I personaggi dell’Oratorio sono quattro: Adamo (tenore), Eva (soprano), Angelo di Giustizia (soprano), Angelo di Misericordia (soprano). Introdotto da una breve “Sinfonia” in un solo Movimento, si articola in dodici Arie (tutte con il Da capo), tre per ciascuno dei solisti, due Duetti Eva-Adamo, un Duetto degli Angeli e un Quartetto finale: complessivamente sedici brani, oltre l’Ouverture, distribuiti con molta simmetria nelle due Parti e sempre preceduti da Recitativi secchi (l’unico breve Recitativo Obbligato è quello che precede l’Aria di Eva ‘Se al ciel miro’, nella seconda Parte).
Tutti i brani sono molto caratterizzati dal punto di vista del tipo di vocalità, della presenza strumentale, dell’articolazione ritmica, della individualizzazione tematica.
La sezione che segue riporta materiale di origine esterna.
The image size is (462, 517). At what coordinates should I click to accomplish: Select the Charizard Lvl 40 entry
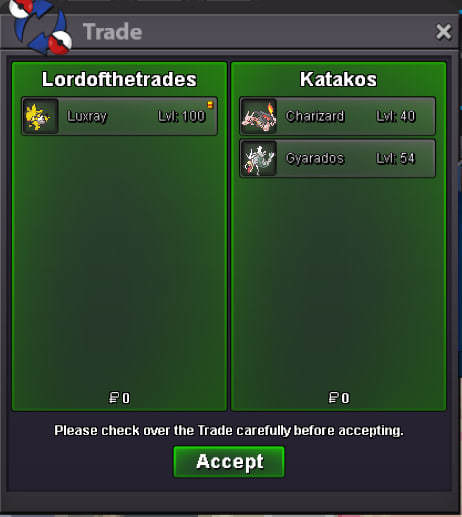(338, 116)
Di conseguenza tutti gli interventi sono molto differenziati e, nell’insieme, costituiscono un organismo assai articolato e vario: la sostanziale tendenza del Buranello in questo lavoro è stata quella di definire e di esaltare musicalmente personalità e sentimenti, fissandone le caratteristiche dinamiche essenziali con forte incisività e con una intensa pregnanza drammatica.
Mi sembra di poter riferire all’Adamo quello che il Burney scrive a proposito di Salmi latini ascoltati a Venezia: “di dieci o dodici motivi non ve n’era uno solo che sembrasse insignificante. Ve n’erano parecchi ammirevoli…e tutto era pieno di passaggi nuovi, di fine gusto, di bella armonia e di sentimento. Gli accompagnamenti, sopra tutto, sono sempre ingegnosi e quantunque pieni, son sempre disinvolti e privi di quella specie di confusione che sperde e copre la voce…”
A parte qualche inevitabile reminiscenza soprattutto haendeliana, le idee di questo Oratorio sono in gran parte proiettate in avanti, talvolta con risultati clamorosamente anticipatori: non va dimenticato che all’epoca della sua composizione Cimarosa e Mozart non erano ancora nati, Paisiello aveva sette anni e Haydn soltanto quindici. “Molti passi di Galuppi”, scrive il Burney, “vennero certamente resi comuni….ma allora eran nuovi”.